---------- Dati del compito

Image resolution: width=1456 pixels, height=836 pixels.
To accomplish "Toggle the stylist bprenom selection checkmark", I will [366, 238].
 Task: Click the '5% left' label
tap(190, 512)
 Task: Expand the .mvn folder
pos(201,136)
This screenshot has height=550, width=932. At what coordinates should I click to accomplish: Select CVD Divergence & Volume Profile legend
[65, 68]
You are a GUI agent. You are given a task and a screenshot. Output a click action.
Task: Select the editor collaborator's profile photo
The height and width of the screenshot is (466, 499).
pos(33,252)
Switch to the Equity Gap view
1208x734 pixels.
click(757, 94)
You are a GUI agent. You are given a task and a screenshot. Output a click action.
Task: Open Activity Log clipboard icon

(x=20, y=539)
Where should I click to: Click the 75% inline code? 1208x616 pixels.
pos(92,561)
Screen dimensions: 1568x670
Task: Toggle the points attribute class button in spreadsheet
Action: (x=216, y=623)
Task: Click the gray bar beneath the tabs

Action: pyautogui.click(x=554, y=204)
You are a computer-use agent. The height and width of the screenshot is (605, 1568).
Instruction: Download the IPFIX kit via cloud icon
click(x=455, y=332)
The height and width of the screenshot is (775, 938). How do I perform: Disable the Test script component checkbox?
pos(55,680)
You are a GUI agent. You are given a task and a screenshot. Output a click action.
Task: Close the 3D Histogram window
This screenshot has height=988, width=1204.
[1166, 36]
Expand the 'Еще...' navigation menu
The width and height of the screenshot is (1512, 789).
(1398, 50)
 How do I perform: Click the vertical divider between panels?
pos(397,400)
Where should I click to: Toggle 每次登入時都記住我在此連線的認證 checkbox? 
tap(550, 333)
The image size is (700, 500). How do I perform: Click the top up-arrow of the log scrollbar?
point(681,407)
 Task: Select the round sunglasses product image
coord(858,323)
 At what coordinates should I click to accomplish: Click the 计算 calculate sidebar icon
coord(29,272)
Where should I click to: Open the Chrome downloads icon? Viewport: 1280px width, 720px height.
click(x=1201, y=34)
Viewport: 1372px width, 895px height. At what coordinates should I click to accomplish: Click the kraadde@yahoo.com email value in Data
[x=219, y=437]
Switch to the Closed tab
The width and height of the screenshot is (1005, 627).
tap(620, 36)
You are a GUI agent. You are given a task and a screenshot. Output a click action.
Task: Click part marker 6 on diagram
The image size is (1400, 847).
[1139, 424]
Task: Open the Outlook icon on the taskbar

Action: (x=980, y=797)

--------------------

▸ Scopo del compito
Ricopia tutti i record qui sopra riga per riga, senza alcuna modifica.

▸ Risposta
Image resolution: width=1456 pixels, height=836 pixels.
To accomplish "Toggle the stylist bprenom selection checkmark", I will [366, 238].
 Task: Click the '5% left' label
tap(190, 512)
 Task: Expand the .mvn folder
pos(201,136)
This screenshot has height=550, width=932. At what coordinates should I click to accomplish: Select CVD Divergence & Volume Profile legend
[65, 68]
You are a GUI agent. You are given a task and a screenshot. Output a click action.
Task: Select the editor collaborator's profile photo
The height and width of the screenshot is (466, 499).
pos(33,252)
Switch to the Equity Gap view
1208x734 pixels.
click(757, 94)
You are a GUI agent. You are given a task and a screenshot. Output a click action.
Task: Open Activity Log clipboard icon

(x=20, y=539)
Where should I click to: Click the 75% inline code? 1208x616 pixels.
pos(92,561)
Screen dimensions: 1568x670
Task: Toggle the points attribute class button in spreadsheet
Action: (x=216, y=623)
Task: Click the gray bar beneath the tabs

Action: pyautogui.click(x=554, y=204)
You are a computer-use agent. The height and width of the screenshot is (605, 1568).
Instruction: Download the IPFIX kit via cloud icon
click(x=455, y=332)
The height and width of the screenshot is (775, 938). How do I perform: Disable the Test script component checkbox?
pos(55,680)
You are a GUI agent. You are given a task and a screenshot. Output a click action.
Task: Close the 3D Histogram window
This screenshot has height=988, width=1204.
[1166, 36]
Expand the 'Еще...' navigation menu
The width and height of the screenshot is (1512, 789).
(1398, 50)
 How do I perform: Click the vertical divider between panels?
pos(397,400)
Where should I click to: Toggle 每次登入時都記住我在此連線的認證 checkbox? 
tap(550, 333)
The image size is (700, 500). How do I perform: Click the top up-arrow of the log scrollbar?
point(681,407)
 Task: Select the round sunglasses product image
coord(858,323)
 At what coordinates should I click to accomplish: Click the 计算 calculate sidebar icon
coord(29,272)
Where should I click to: Open the Chrome downloads icon? Viewport: 1280px width, 720px height.
click(x=1201, y=34)
Viewport: 1372px width, 895px height. At what coordinates should I click to accomplish: Click the kraadde@yahoo.com email value in Data
[x=219, y=437]
Switch to the Closed tab
The width and height of the screenshot is (1005, 627).
tap(620, 36)
You are a GUI agent. You are given a task and a screenshot. Output a click action.
Task: Click part marker 6 on diagram
The image size is (1400, 847).
[1139, 424]
Task: Open the Outlook icon on the taskbar

Action: (x=980, y=797)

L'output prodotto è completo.